不意に遠くから馬蹄の音が聞こえた。シャーは、それがラゲイラ邸から遠ざかり、町の中に消えていく音をきいた。ラティーナは不安げな顔をしたが、シャーはそれがハダートの策でやってきたジートリューの一団が帰る音だと知っていたのか、少しだけ安心したような顔をして、ずるりと幹に寄りかかった。そのまま眠り込んでしまいたいような疲労を感じたが、まだ眠るわけにはいかない。ラティーナを安全なところまで連れて行かなければ――。
しかし、ともかく、今日の彼の戦いはひとまず、これで終わったのだった。
6.昔話
赤い血が止まらない。
カッファは自分でも驚くほど動転していた。
医者が来るまで、自分でも傷口を押さえてやりながら、カッファは目の前の青年を見た。痩せているが血色はよかった青年の顔色は、すでに血の気を失い、土気色に近い。
青い羽根飾りのついた兜をはずし、青いマントを血で染めた青年の大きな筈の目は、今は半分瞼が下がっていて、そのまま眠ってしまいそうで恐かった。
ここで気を失ったら、おそらくこの青年は二度と目を覚まさない。
「な、……なあ、……カッファ…………」
ぜえぜえと苦しそうに息をしながら彼は言う。
「ごめんよ、オレ、こんな筈じゃなかったのにさあ…………。よそ見してて撃ちおとされるなんて、オレって最後まで馬鹿だよなあ」
「そ、そんなことは! いいから、今は、助かることだけを考えなさい!」
「な、カッファ……。

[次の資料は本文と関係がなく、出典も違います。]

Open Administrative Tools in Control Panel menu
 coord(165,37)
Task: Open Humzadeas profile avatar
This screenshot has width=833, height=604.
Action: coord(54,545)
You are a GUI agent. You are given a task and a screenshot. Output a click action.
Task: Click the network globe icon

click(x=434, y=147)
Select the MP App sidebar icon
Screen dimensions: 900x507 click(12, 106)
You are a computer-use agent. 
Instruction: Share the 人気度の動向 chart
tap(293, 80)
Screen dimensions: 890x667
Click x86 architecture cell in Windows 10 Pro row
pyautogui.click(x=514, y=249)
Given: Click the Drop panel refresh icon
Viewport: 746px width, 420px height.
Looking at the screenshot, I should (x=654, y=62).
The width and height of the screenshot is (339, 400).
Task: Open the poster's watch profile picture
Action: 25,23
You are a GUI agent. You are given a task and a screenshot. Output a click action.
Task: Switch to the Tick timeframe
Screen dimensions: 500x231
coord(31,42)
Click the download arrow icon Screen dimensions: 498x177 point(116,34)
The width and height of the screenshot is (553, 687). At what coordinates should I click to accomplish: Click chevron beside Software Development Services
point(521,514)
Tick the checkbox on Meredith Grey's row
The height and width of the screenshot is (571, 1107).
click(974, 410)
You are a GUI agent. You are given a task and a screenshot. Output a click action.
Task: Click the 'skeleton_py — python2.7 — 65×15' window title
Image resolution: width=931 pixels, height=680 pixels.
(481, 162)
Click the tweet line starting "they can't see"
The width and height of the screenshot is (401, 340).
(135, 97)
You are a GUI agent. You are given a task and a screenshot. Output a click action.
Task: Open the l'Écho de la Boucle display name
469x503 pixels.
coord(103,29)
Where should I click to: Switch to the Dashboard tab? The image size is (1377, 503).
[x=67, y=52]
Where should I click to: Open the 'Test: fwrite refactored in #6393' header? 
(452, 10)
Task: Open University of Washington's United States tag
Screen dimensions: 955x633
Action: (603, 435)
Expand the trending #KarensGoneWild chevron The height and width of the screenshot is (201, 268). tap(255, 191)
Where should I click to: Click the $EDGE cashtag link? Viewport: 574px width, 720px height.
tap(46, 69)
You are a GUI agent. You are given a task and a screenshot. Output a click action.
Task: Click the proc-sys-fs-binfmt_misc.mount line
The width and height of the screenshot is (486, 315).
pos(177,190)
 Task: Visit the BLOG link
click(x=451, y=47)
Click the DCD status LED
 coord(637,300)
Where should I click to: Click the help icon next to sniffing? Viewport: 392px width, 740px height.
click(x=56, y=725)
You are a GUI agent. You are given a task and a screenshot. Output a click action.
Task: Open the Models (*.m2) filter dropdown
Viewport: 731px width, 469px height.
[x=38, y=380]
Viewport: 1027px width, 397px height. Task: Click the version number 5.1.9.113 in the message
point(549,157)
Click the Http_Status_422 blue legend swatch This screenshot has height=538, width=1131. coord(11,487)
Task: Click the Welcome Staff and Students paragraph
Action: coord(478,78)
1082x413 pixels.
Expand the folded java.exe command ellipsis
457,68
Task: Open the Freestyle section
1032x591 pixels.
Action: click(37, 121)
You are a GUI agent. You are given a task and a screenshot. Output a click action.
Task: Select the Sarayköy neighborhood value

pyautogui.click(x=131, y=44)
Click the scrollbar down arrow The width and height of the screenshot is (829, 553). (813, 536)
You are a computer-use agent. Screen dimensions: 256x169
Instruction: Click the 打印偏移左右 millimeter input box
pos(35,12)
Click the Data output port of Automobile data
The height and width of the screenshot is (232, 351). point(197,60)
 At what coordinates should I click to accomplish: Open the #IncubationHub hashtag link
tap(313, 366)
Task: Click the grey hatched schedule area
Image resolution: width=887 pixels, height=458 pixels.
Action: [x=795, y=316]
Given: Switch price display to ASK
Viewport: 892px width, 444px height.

……こんな事言うと、迷惑だとは思うんだけど、……一言だけ……言わせてくれる?」
青年は少しだけ咳き込んだ。唇の端に赤い飛沫が飛ぶ。そして、彼はうっすらと微笑むと、目を閉じながらぽつりといった。うっすらとどこか寂しげに笑った口許が、ゆっくりと開かれた。
「オレ、あんたのこと、一度でいいから父上って呼びたかったなあ」
ふと、カッファ=アルシールは目を覚ました。周りには、書きかけの命令書が散らばっている。ここのところ、執務室で寝泊まりしていたが、今日は仕事中にそのまま眠ってしまったのかもしれない。もとは兵士だった彼は、寝られればどこでも眠れる男だった。実際、立ってでも朝まで眠ることもできるのだが、そんな彼でも先ほどの夢を見た後では、すぐに眠る気にはなれなかった。
カッファはため息をつくと、上着を羽織って執務室の外に出た。宮殿のバルコニーの方に出ながら、夜の街を見る。暗い街には、いくらか灯りがついているが、それも目立つほどでもない。
「カッファ、眠れないのかい?」
不意に声がして、カッファ=アルシールは慌てて後ろを見た。そこには、頭からローブをかぶった青年が立っている。カッファはその人物に慌てて礼をすると、居住まいを正した。
「あ、これは……失礼しました。起こしてしまいましたか?」
「いや、私は昼も寝ていたので、夜眠れなくなっているんだ。気にしないでくれ」
「しかし、夜風はお体にさわりまするぞ」
シャルルは、にっこりと微笑んだ。
「今日は加減がいいんだ。大丈夫だよ」
そして、シャルルは、カッファ=アルシールを気遣うような素振りを見せる。
「彼のことか?」
「え、ええ。ちょっと、昔の夢を見て、……あの戦いの時のことを思い出しました」
カッファは、深く冷たい夜気にため息をはき出した。
「思えば、いやがる幼子を無理矢理戦場に引っ張っていったのは私です。ずいぶん酷いことをしました。……今思い出しても後悔します」
「そうか……」
シャルルも感慨深げにため息をつく。その寂しげな瞳に、カッファはふと彼のため息の理由を思い出す。
「い、いやっ! 私は、あなたを責めているわけではないのです」
「ああ、それは十分にわかっているよ。……私はその時は戦える身ではなかったし……、それで彼に迷惑をかけたこともわかっているよ」
シャルルはうっすらと微笑んだ。
「彼には感謝しているよ。……私は、彼のおかげで生きていられるんだから……。彼が望めば、私は彼と入れ替わってもよかったのだが…………」
「……そうですか」
「彼は自由な男だからな……。あれには、風のように自由に生きていてほしい」
シャルルは、バルコニーの手すりに手を置くと、高い宮殿から見える街の方を見た。あの向こうには、さらに延々と続く砂丘が広がっている。彼らの言う「あの人」は、この広い世界のどこかにいる筈だった。カッファが、ふと不安そうに言った。
「今、どの空の下にいるんでしょうな……。ここのところ、全く姿を見せませんので、柄にもなく心配になってきたのです」
「……案外、彼のことだから近くにいるかもしれないが」
シャルルはあごに手を当て、眉をひそめた。